Linaclotide Significantly Improves Post-Operative Ileus and Opiate-Induced Constipation in Rats

Purpose: Linaclotide acetate (MD-1100) is currently in Phase 2 clinical trials for the treatment of irritable bowel syndrome with constipation (IBS-C), chronic constipation and other gastrointestinal (GI) disorders. Linaclotide, a 14 amino acid peptide, acts by stimulating guanylate cyclase-C located on the intestinal epithelial surface and has been found to be minimally absorbed and well tolerated at the doses of up to 3 mg/day tested in Phase 1. Additionally, linaclotide has been found to exhibit the expected dose-related intestinal pharmacodynamic activity in normal healthy subjects.

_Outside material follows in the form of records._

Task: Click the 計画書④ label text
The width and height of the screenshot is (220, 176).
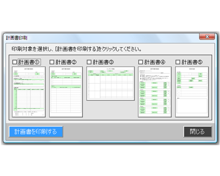Action: [x=155, y=62]
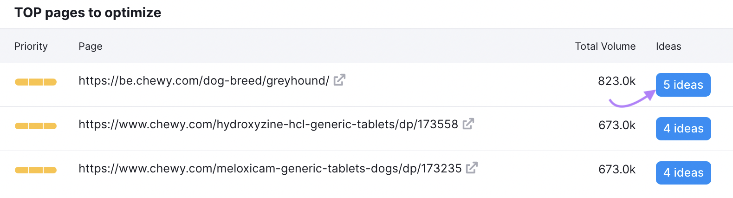Open external link icon for hydroxyzine page
Viewport: 733px width, 198px height.
pyautogui.click(x=468, y=124)
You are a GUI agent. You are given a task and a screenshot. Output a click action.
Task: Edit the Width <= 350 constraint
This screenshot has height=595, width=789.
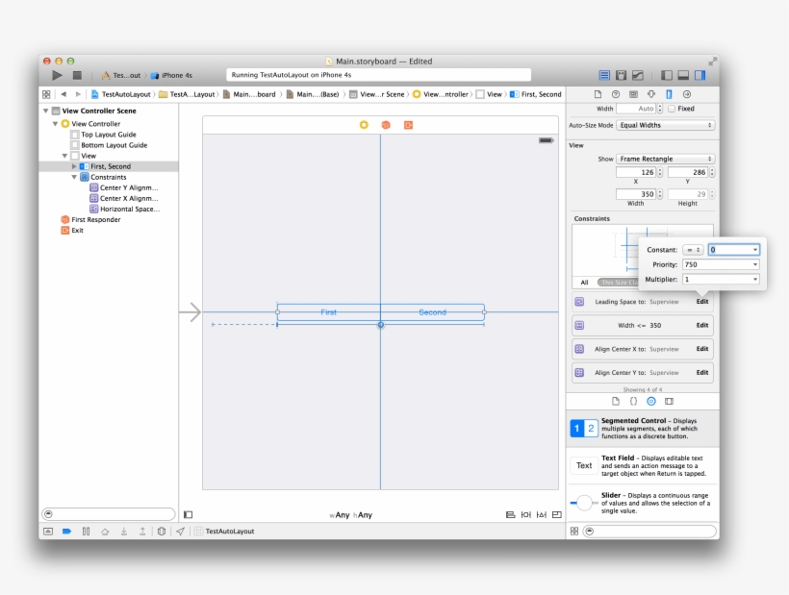click(x=702, y=325)
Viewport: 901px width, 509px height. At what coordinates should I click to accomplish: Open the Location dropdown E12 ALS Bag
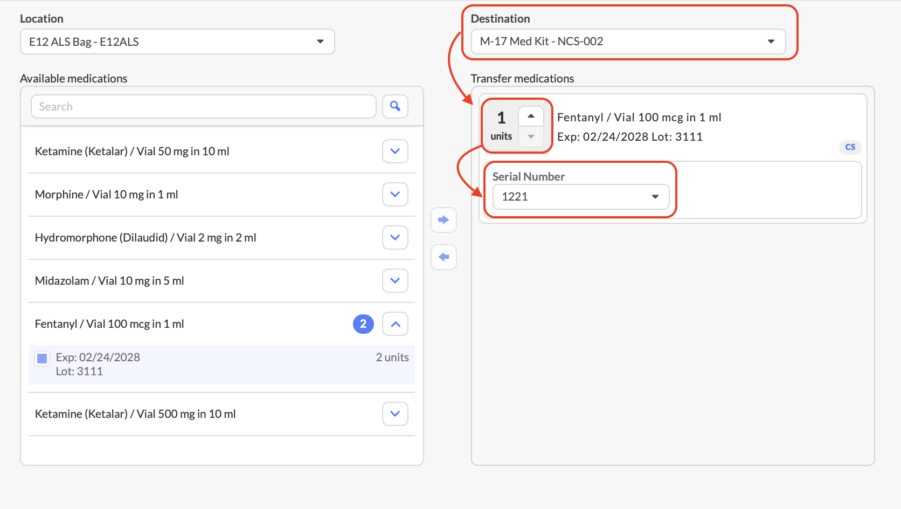coord(177,42)
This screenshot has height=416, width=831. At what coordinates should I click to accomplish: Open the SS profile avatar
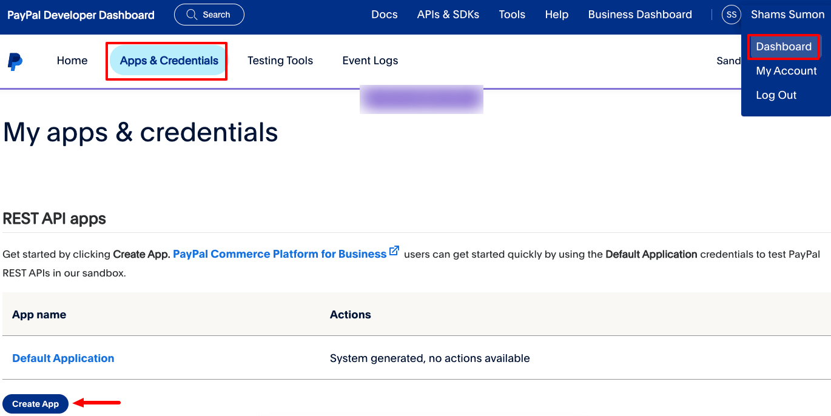[731, 14]
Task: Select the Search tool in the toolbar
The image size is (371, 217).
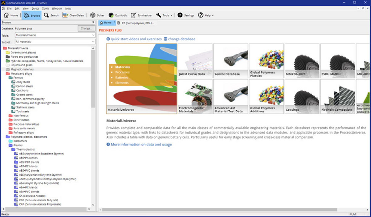Action: [x=51, y=15]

In the current study, linaclotide was assessed for efficacy in rat models of post-operative ileus and opiate-induced constipation. Methods: Female, CD rats (130–180g) were used in these studies. Post-operative ileus was induced by manual manipulation of the intestines following laparotomy. Opiate-induced constipation was produced following intraperitoneal dosing with morphine at 2.5 mg/kg. Animals were dosed orally with linaclotide or vehicle before receiving a charcoal meal used to track transit within the small intestine. Group numbers for each of the studies ranged from 8 to 10 rats. Results: In an in vivo model of post-operative ileus, linaclotide at a dose of 10ug/kg significantly accelerated transit (p≤ 0.01) compared to animals receiving vehicle alone. In the opiate-induced constipation model, linaclotide at doses of 25 and 50ug/kg significantly enhanced transit compared to animals receiving morphine (p= 0.004 and 0.002 respectively), while also returning transit to a rate comparable with animals not receiving morphine at doses as low as 12.5ug/kg (p= 0.426). Conclusions: In two different models of decreased intestinal transit, linaclotide treatment was associated with accelerated transit compared to control animals that received vehicle alone. These data support potential utility of linaclotide for the treatment of both post-operative ileus and opiate-induced constipation.